For the past year and a half, Goldstein has been trading online through
E*Trade (EGRP:Nasdaq). He says he does a lot of day trading and
message-board watching. His track record, he says, has been great --

"except for this."

He first learned about AvTel on the day he invested in it. At 11:42 a.m.,
in the "Tokyo Joe's Cafe" thread of the Silicon Investor message board,
"STEAMROLLER" wrote simply "AVCO running on internet news."

Goldstein watched the stock gain momentum, then finally jumped in after
3:30, buying 100 shares at 22 7/16.

All was well until Nasdaq halted trading in the stock less than two hours
after the market closed, citing "additional information requested" from the
company.

That's when Goldstein took a closer look at AvTel's Thursday morning press
release. In it, the company explains that its ADSL service is available
only to telephone customers within three miles of a certain telephone
switch in Santa Barbara who want to link to AvTel's Silicon Beach
Communications ISP subsidiary.

AvTel, one finds on further investigation, is essentially reselling ADSL
service from local telephone company GTE (GTE:NYSE), and doing it only in
the Santa Barbara area.
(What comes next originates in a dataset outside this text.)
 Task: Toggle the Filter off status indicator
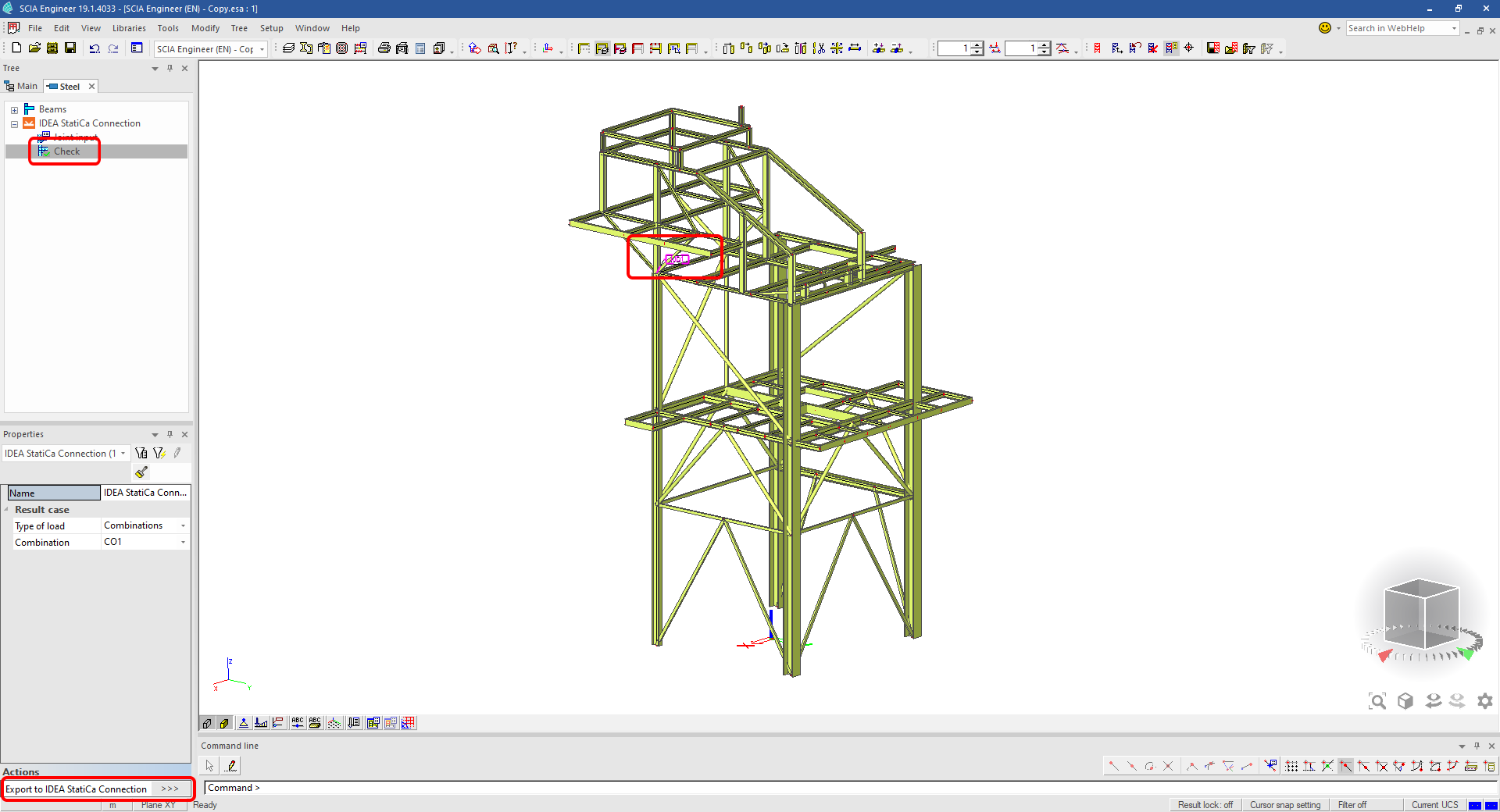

It doesn't even have an exclusive on the service;
another local ISP, Impulse Internet Services, will be offering ADSL
connections, too, according to co-owner Ken Alker.

AvTel lost $5 million in the first nine months of the year on revenues of
$34.3 million, compared with a profit of $7,000 on revenues of $39.2
million a year earlier.

"Really, we don't have any comment," Mary McCarthy, investor relations
counsel to AvTel, said Friday. "The company writes press releases and makes
disclosures of material information. It was surprising the stock went up
that quickly yesterday and that far, but other than that, the company
really doesn't have a comment."

After the market closed Friday, AvTel issued a press release. "AvTel has no
proprietary technology relating to ADSL," it stated. "...AvTel does not
have any exclusive rights to offer or provide [high-speed Internet access]
in any area ... Contrary to some wire reports yesterday, AvTel has no
specific plans to extend its DSLink(sm) Service nationally."

Friday night, Nasdaq also cleared AvTel to start trading Monday.

Where does it all leave Goldstein? "I feel used, actually," he says. Yes,
he got caught up in the stock's momentum -- and says if he had to do it all
over again, he probably would have done the same thing. But, he says, "I do
still think the press release was a little misleading."

Goldstein believes AvTel will open somewhere between 3 and 5 on Monday, and
expects he'll lose about $2,000 on the stock. He's not sure if he'll sell
immediately, but is sure of one thing: "It'll be ugly, I know that."
______________________________________________________


What we post and suggest we must take responsibility for. Shell games must be exposed and the emotion must be left on the sidelines. Pumping and bashing is causing a lot of problems on other threads. We all have seen our share.